The partnership saw the firms deploy, test and recover a remotely piloted wave glider (WG) – a wave-powered mobile data-gathering platform – which was adapted to allow scientists to collect high quality fisheries acoustics data. The WG was deployed in the central North Sea and spent 41 days at sea covering a 64km area, collecting high resolution acoustic data on organisms within its range. Scientists are now using this information to learn more about zooplankton and fish populations around the UK. Preliminary results suggest evidence has been captured which will reveal more about the day-night vertical migrations of schools of fish and zooplankton.
The WG also gathered data on the physical properties of the sea surface including salinity, temperature, oxygen, fluorescence, turbidity and solar irradiance data at five-minute intervals. These data will be used to study the oceanographic features of the area.

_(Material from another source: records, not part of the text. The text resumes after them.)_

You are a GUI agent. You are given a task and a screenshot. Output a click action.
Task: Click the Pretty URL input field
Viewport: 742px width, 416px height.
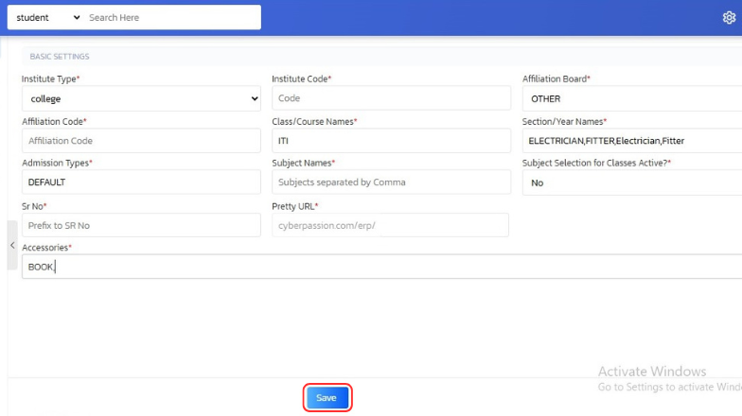(x=391, y=225)
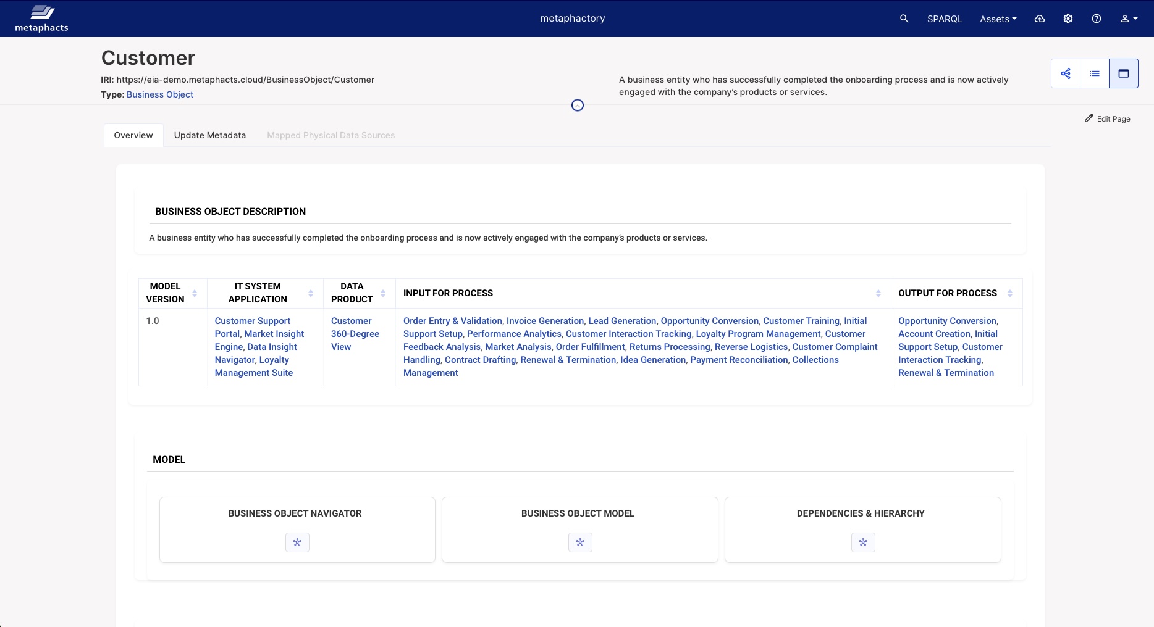Collapse the header with circular toggle
1154x627 pixels.
(577, 106)
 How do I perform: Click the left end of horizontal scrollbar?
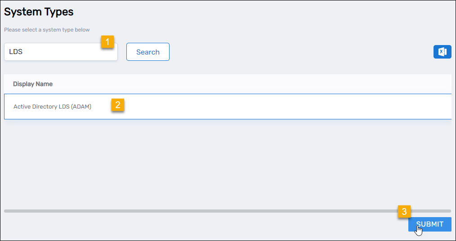click(x=6, y=211)
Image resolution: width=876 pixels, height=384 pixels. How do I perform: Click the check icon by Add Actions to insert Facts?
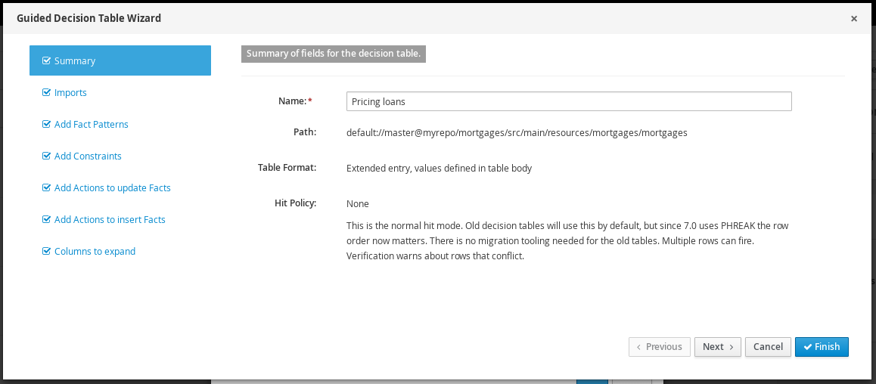pyautogui.click(x=47, y=220)
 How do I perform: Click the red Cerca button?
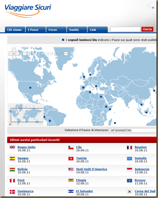point(147,29)
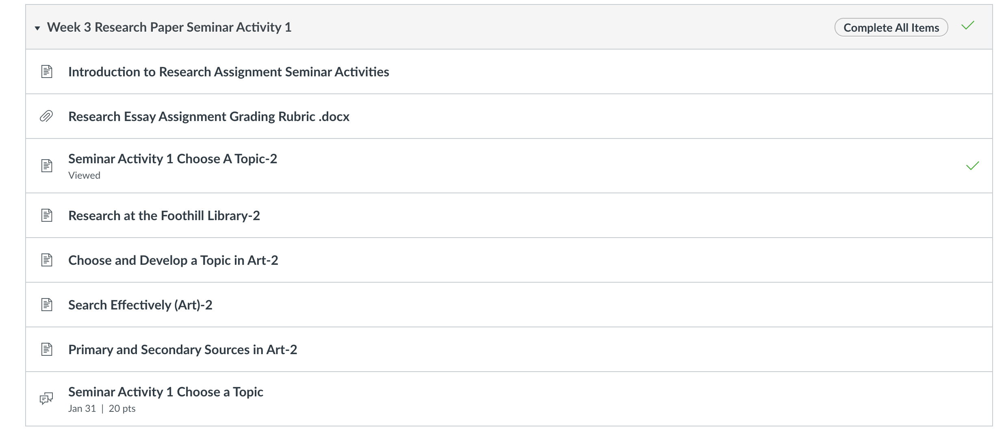Click the green checkmark in the module header
Image resolution: width=1006 pixels, height=437 pixels.
(x=968, y=26)
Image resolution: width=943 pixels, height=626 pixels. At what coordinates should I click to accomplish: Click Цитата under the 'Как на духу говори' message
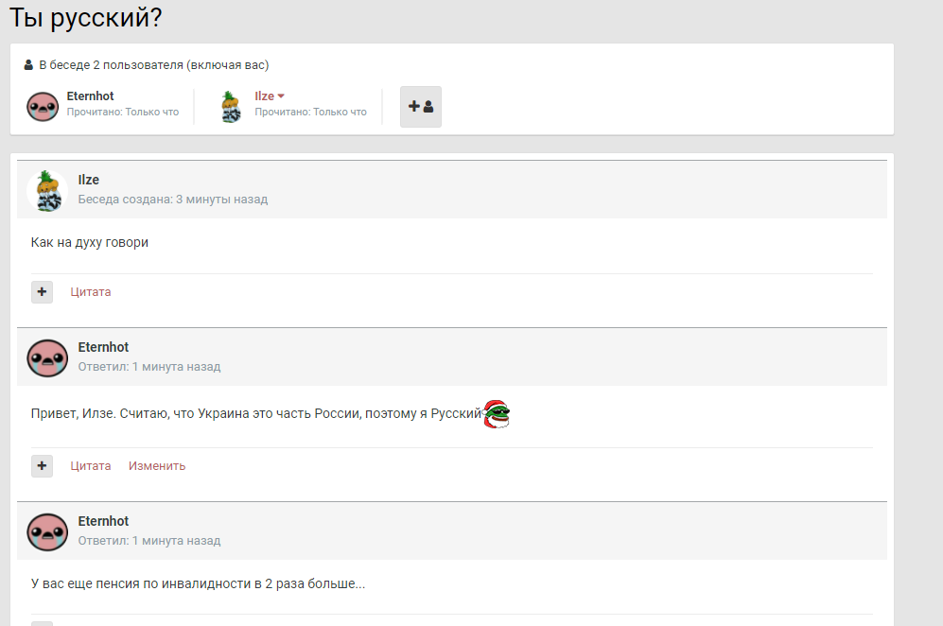[91, 292]

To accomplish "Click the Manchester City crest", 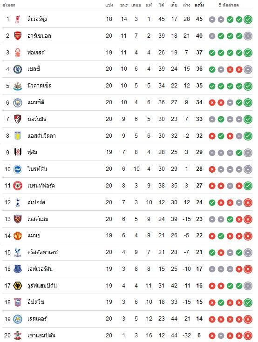I will point(18,102).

A second AlterEco mission is planned to start in mid-August with engineers investigating the potential of adding an echo-sounder to the WG, enabling it to transmit summary data over a satellite communications link.
David Pearce, Cefas head of profession, marine observations systems, and in command of this mission, said: "These autonomous vehicles could eventually take over elements of ship-based monitoring of the fish and zooplankton community by being able to identify these components of the food chain from the acoustic data alone and thus saving money by reducing the durations of ship-intensive surveys."